» **Exercise details**: Below are some records; quote exactly the lines from the one that contains "Image resolution: width=1037" through the one that contains "You are a computer-use agent. Image", inclusive, and no others.

» **Data records**:

+ + +

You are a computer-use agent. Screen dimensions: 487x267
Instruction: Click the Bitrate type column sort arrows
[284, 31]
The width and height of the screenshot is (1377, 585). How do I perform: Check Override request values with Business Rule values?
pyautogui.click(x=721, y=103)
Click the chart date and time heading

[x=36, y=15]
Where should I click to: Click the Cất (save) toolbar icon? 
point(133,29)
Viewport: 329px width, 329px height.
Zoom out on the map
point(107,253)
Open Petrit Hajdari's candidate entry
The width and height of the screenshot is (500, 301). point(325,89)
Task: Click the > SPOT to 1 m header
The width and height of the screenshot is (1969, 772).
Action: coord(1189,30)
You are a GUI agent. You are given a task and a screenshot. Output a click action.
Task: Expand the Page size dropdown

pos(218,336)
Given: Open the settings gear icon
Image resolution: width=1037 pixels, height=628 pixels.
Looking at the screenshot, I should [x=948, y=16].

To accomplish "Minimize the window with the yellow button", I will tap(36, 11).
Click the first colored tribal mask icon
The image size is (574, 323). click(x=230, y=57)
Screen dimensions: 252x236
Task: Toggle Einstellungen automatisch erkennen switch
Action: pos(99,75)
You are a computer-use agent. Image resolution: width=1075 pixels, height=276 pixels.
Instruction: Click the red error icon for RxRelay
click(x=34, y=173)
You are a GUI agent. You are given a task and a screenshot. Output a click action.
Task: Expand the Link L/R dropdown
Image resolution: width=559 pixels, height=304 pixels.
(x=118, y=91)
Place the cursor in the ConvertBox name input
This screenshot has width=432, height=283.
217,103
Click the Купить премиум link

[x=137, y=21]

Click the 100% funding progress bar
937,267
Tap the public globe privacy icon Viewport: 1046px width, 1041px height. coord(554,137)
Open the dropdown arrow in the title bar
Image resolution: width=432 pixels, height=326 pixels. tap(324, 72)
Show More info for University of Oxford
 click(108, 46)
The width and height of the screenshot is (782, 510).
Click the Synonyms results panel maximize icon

+ + +

» **Response for this exercise**:
Image resolution: width=1037 pixels, height=628 pixels.
Looking at the screenshot, I should [x=948, y=16].

To accomplish "Minimize the window with the yellow button", I will tap(36, 11).
Click the first colored tribal mask icon
The image size is (574, 323). click(x=230, y=57)
Screen dimensions: 252x236
Task: Toggle Einstellungen automatisch erkennen switch
Action: pos(99,75)
You are a computer-use agent. Image resolution: width=1075 pixels, height=276 pixels.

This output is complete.